2
votes

Thanks to this site and others I have learned to invent a shortcut to put my Windows 10 pc to sleep. I've tried both "rundll32.exe powrprof.dll,SetSuspendState Sleep" and the same thing but with "0,1,0" instead of "Sleep". Both work fine to put my machine to sleep.

My problem is that scheduled tasks don't wake the computer when it was put to sleep with the shortcut, but do wake it if the computer was put to sleep with Start>Shut down or sign out>Sleep or Start>Power>Sleep.

Of course there is an obvious work-around: don't use the shortcut. But I would like to understand what's going on.

2

2 Answers

3
votes

The commonly used batch script command Rundll32.exe Powrprof.dll,SetSuspendState Sleep sleeps the computer in such a way that scheduled tasks are not able to wake the computer from sleep, this is due to what appears to be a bug in Rundll32.exe.

Credit goes to Techie007L's post on the microsoft forums for discovering this and proposing a solution. Instead of calling Rundll32.exe in your batch script you download an alternative tool and call that instead.

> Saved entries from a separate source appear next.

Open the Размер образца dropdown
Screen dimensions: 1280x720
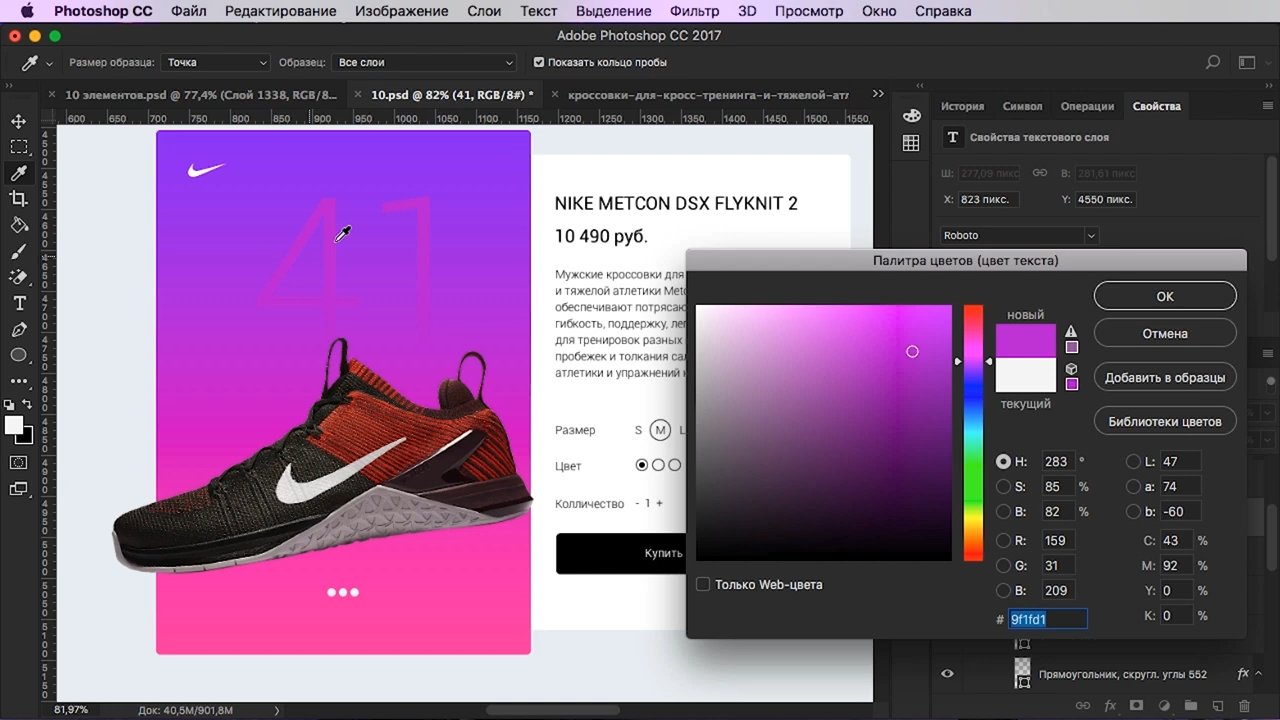coord(216,62)
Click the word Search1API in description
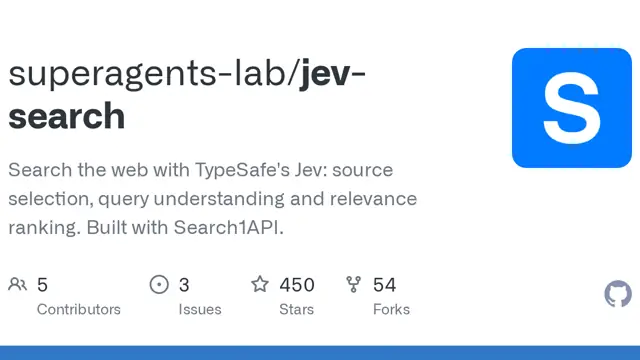This screenshot has width=640, height=360. pyautogui.click(x=228, y=228)
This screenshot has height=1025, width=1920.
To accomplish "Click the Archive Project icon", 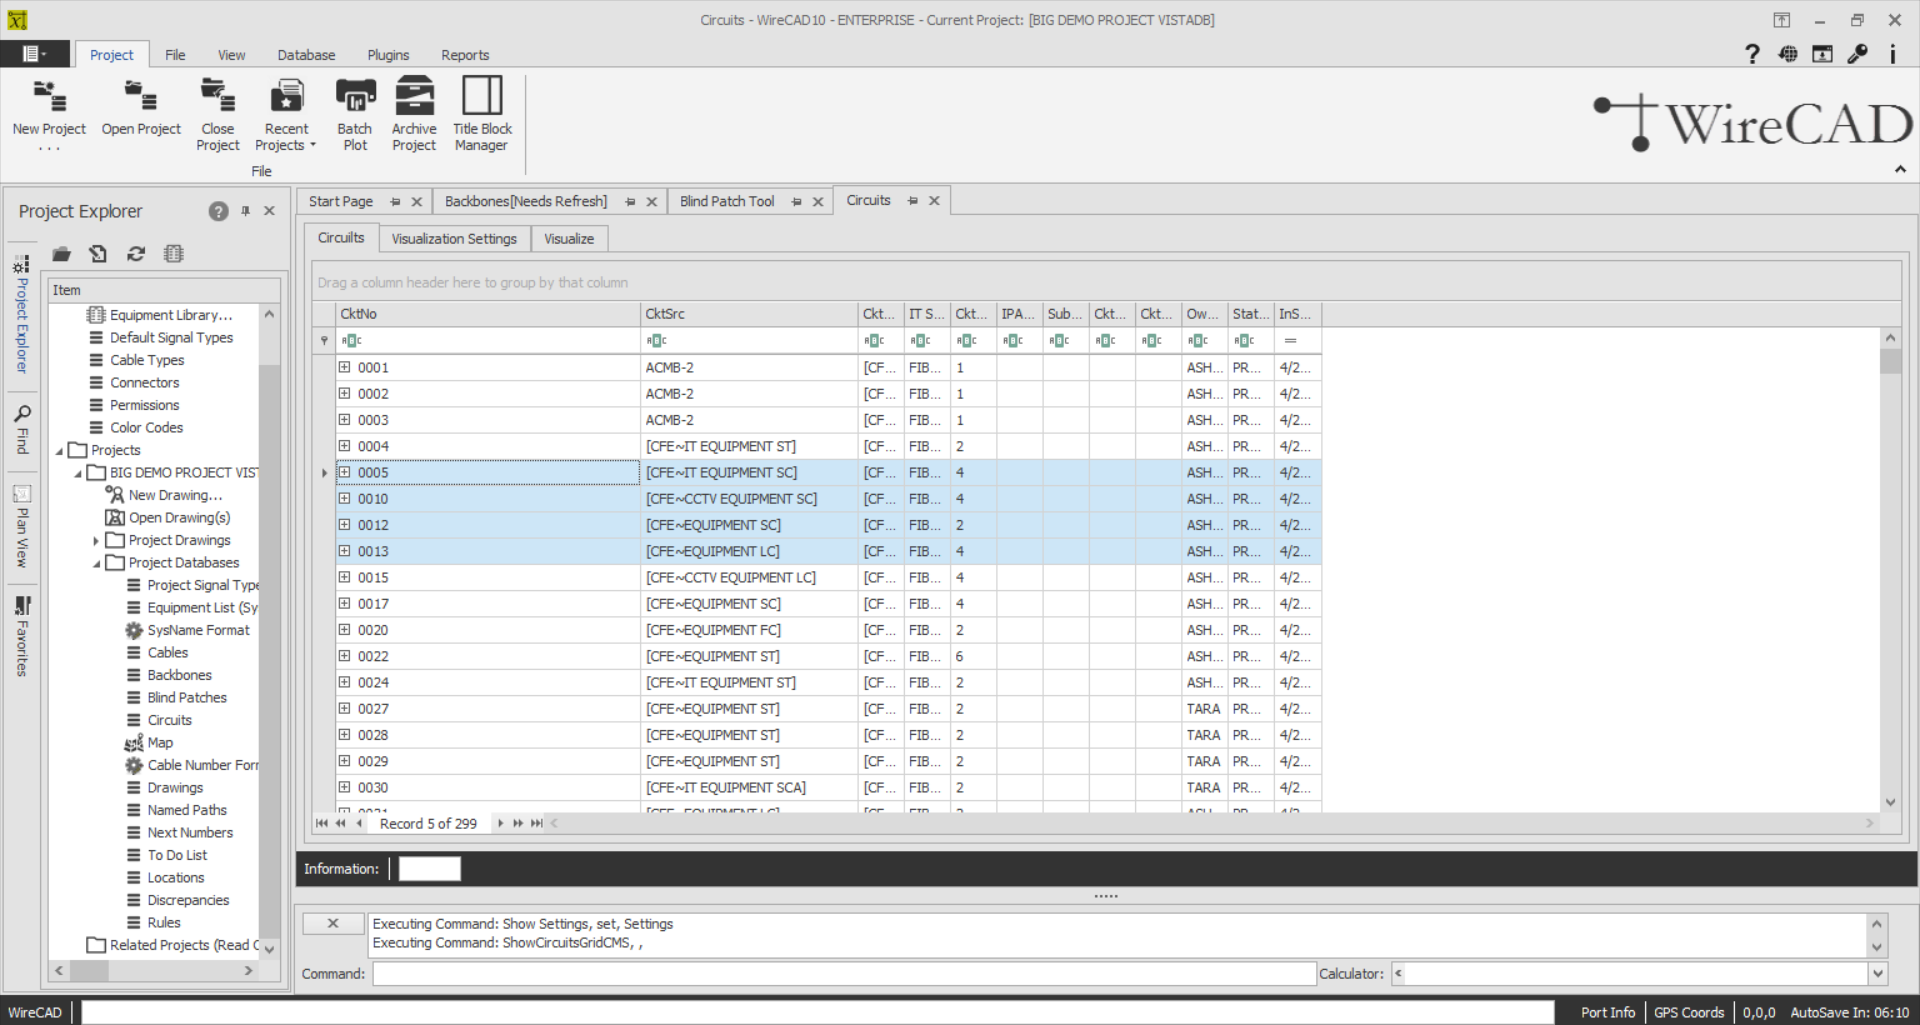I will [414, 99].
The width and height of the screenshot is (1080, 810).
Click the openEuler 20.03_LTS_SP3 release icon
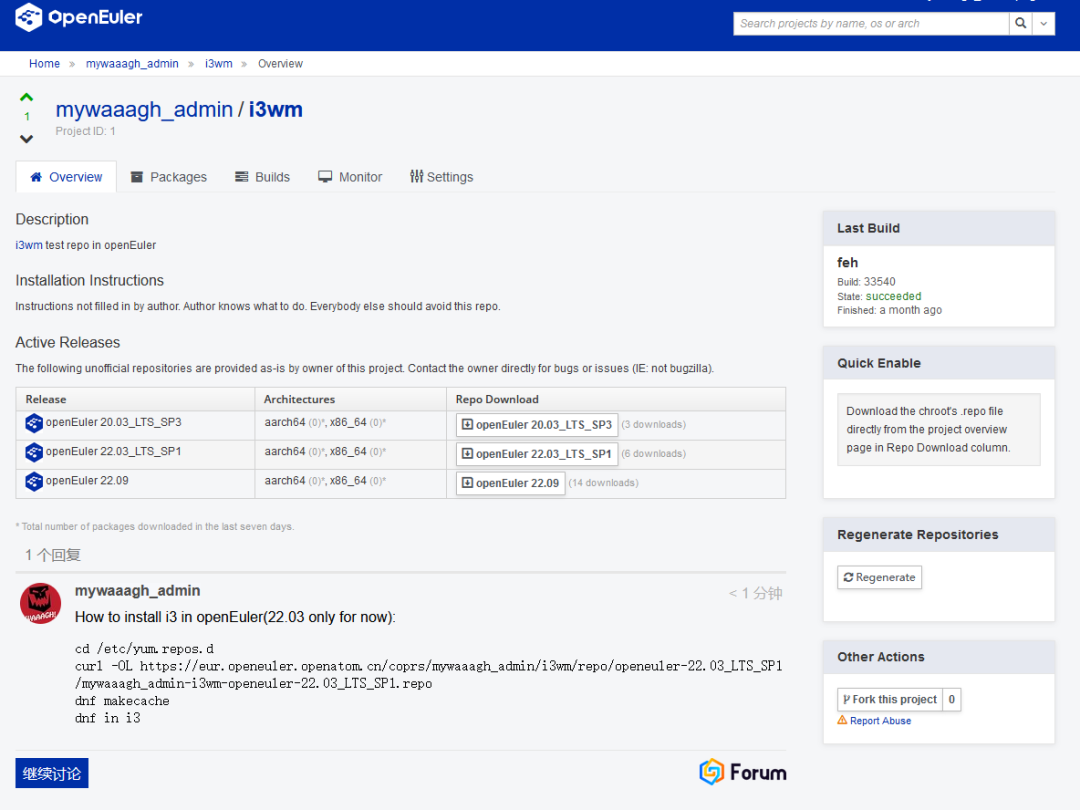34,423
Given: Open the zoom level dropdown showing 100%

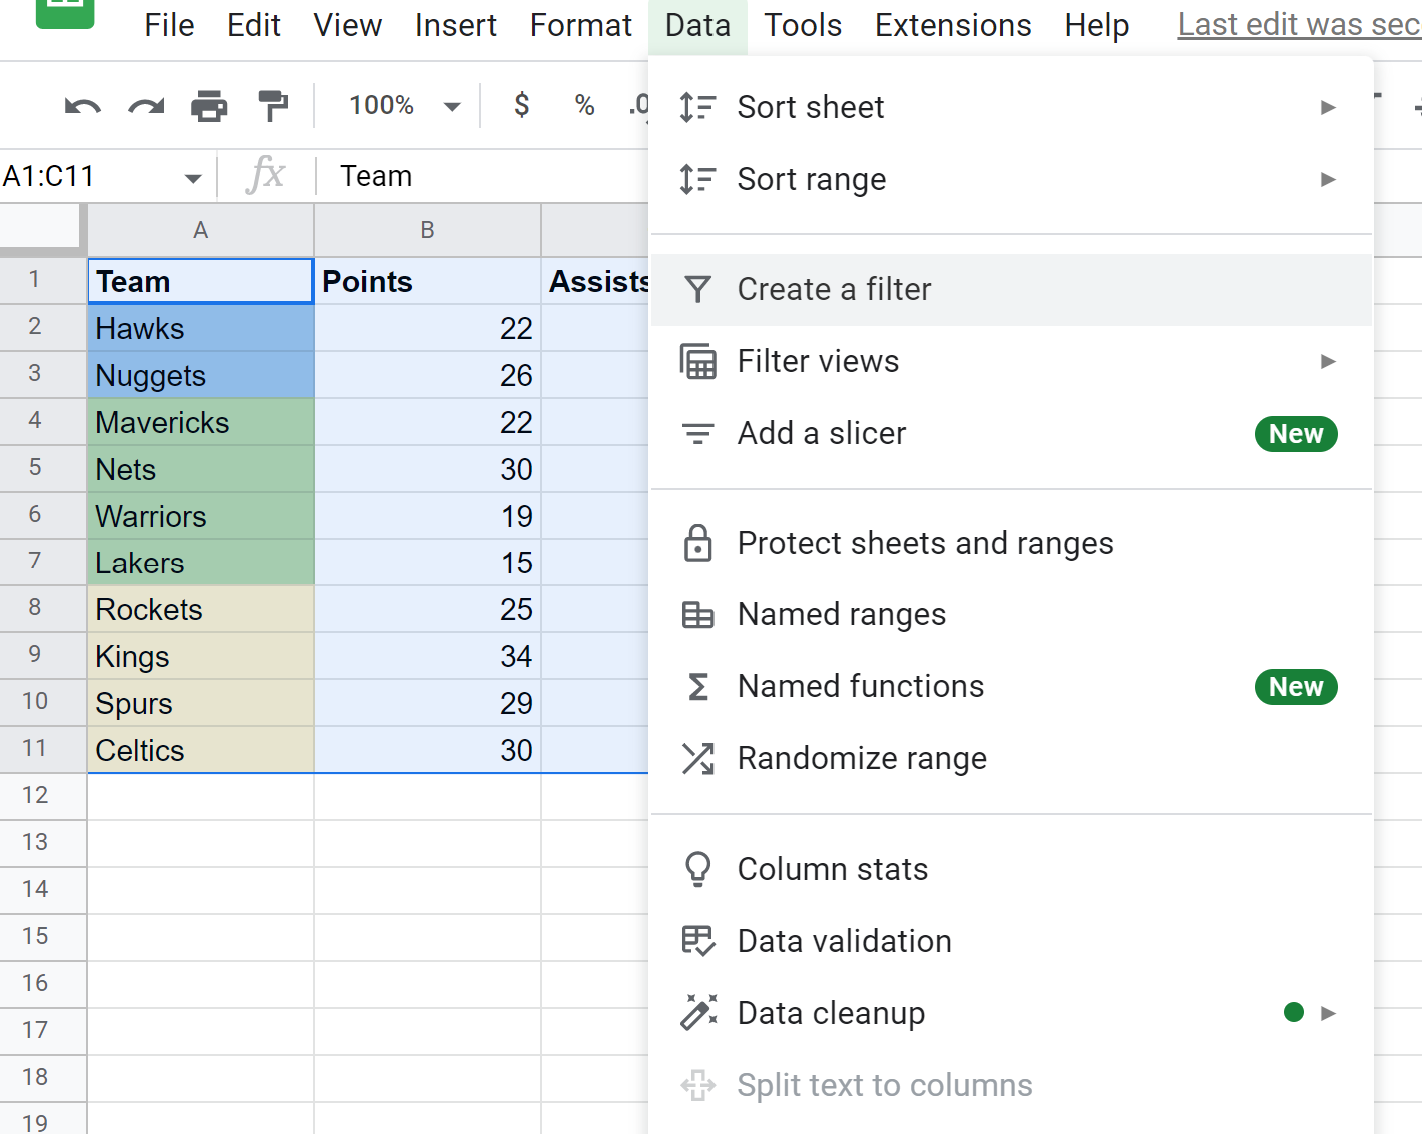Looking at the screenshot, I should (400, 105).
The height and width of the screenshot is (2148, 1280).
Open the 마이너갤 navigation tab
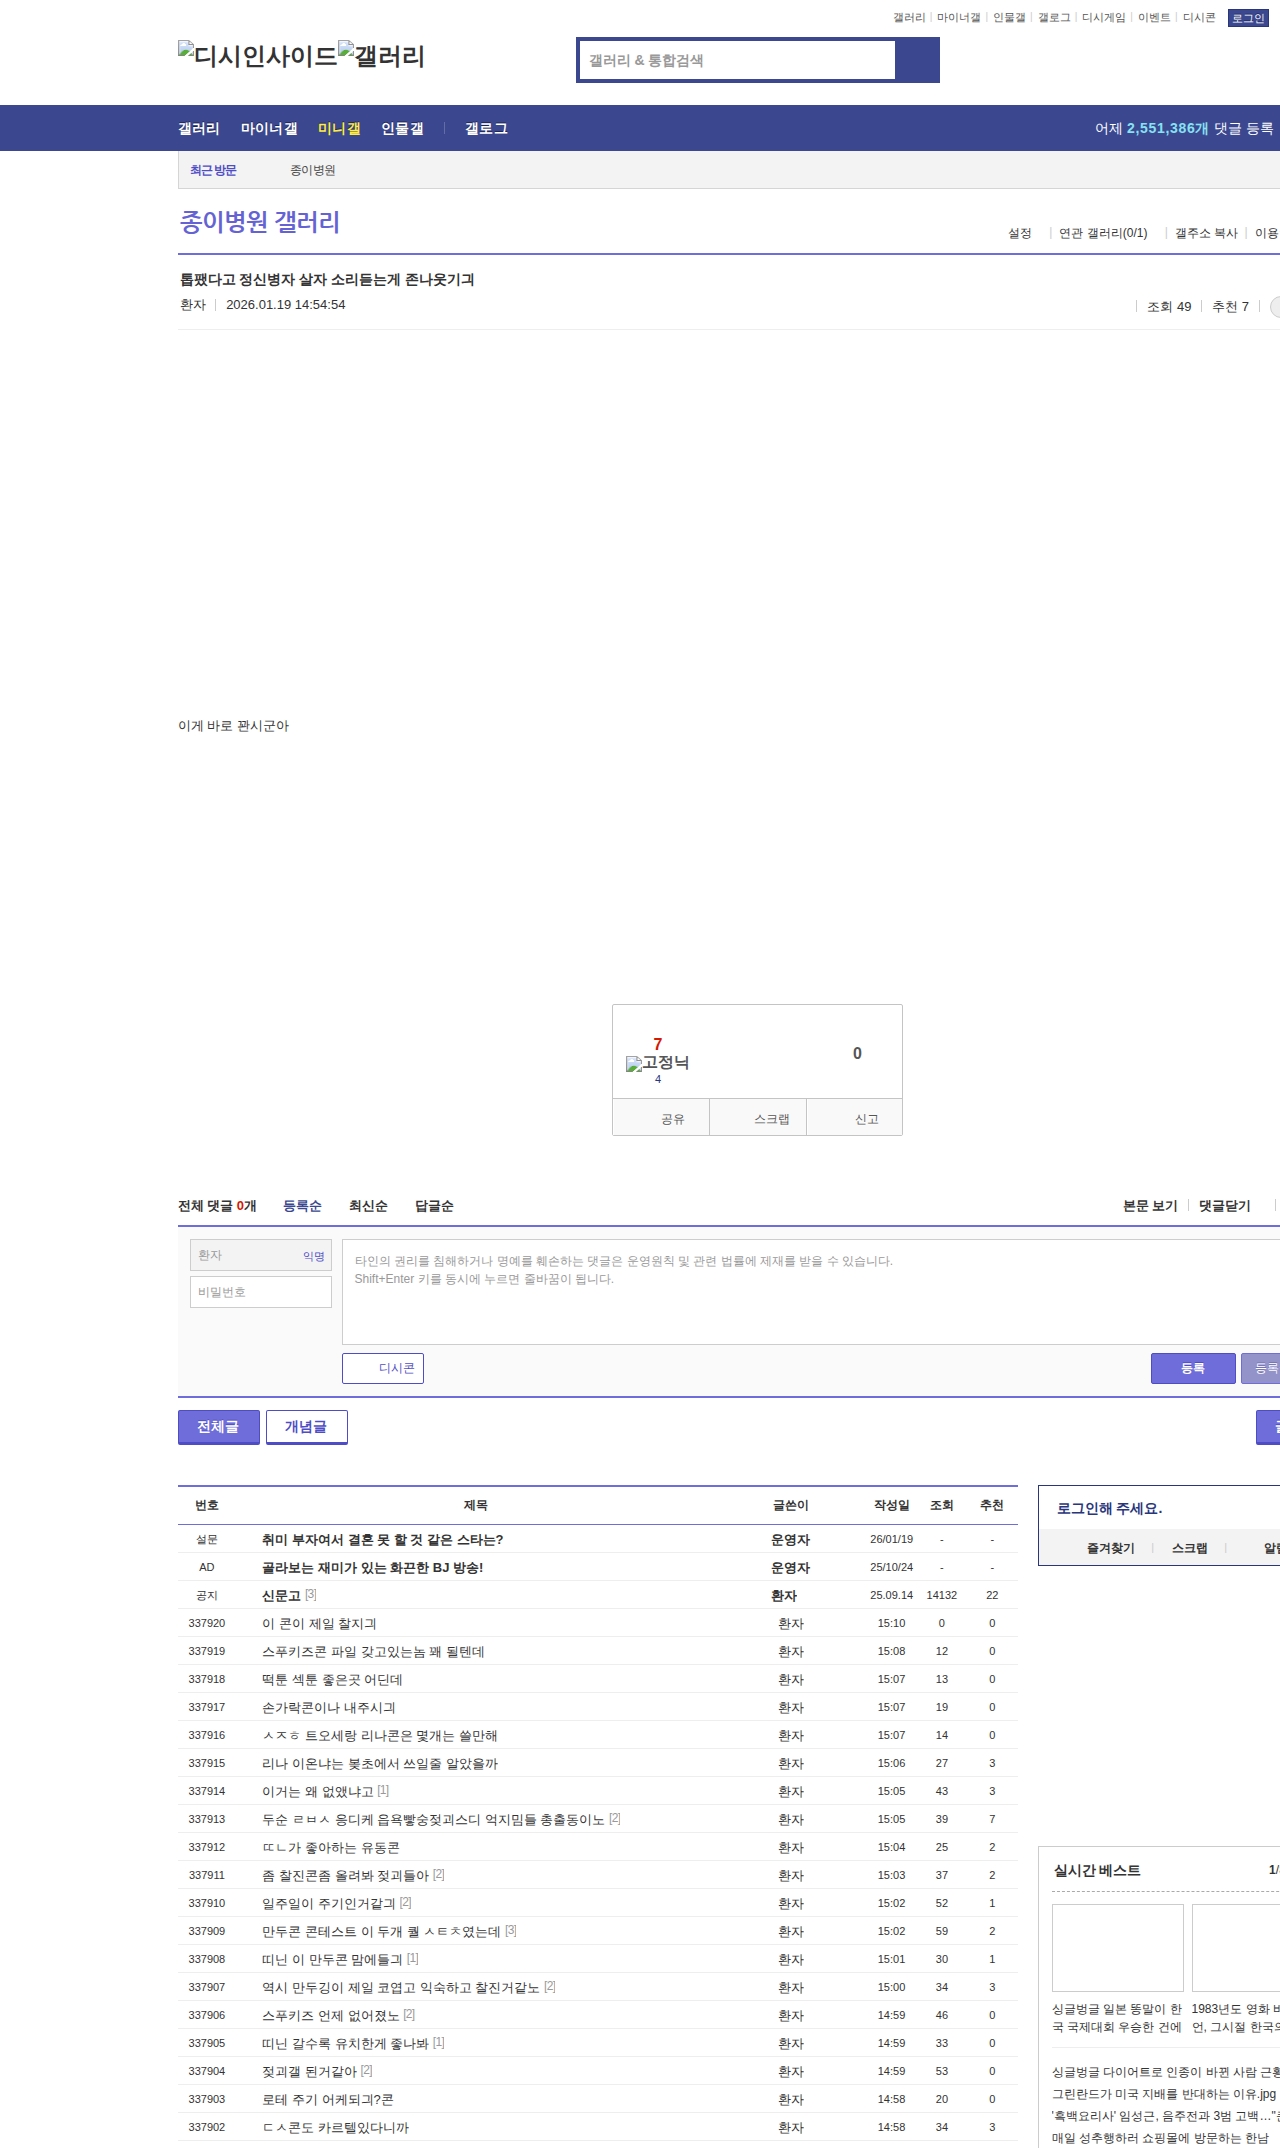point(268,129)
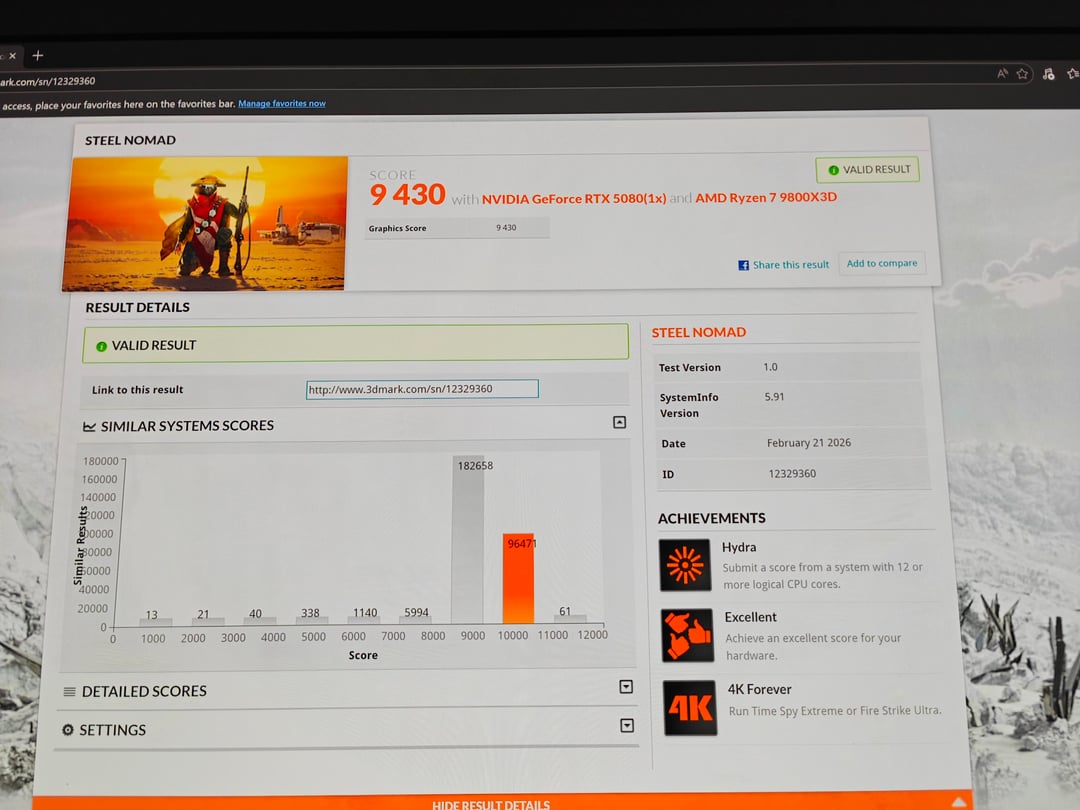Screen dimensions: 1080x810
Task: Click the 4K Forever achievement icon
Action: 690,708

Unfortunately, after all the features it has, the Microsoft shutdown command is missing the standby feature! So, it you want to put your computer to sleep via command line, you'll need to install a more capable tool before you can use the last command above:

  1. Download Sysinternals PsTools.
  2. The download should be a ZIP file. Open it and copy PsShutdown.exe to your > desktop.
  3. On your desktop, right-click PsShutdown.exe and click Copy. Right-click it > again and click Properties.
  4. Tick Unblock and click [OK].
  5. Open File Explorer, navigate to "C:\Windows", scroll down, right-click the > system32 folder and click Paste.
  6. To enter standby, you can now use this command: psshutdown -d -t 0
2
votes

I was in the same situation and found out my problem was with the way my PC entered sleep mode. I managed to solve this by downloading PsShutdown from Microsoft, following the instructions and using the command to put my machine to sleep:

psshutdown -d -t 0

After doing this, my computer could wake up on schedule. No installation needed, just put the file anywhere and use it's path in the command line.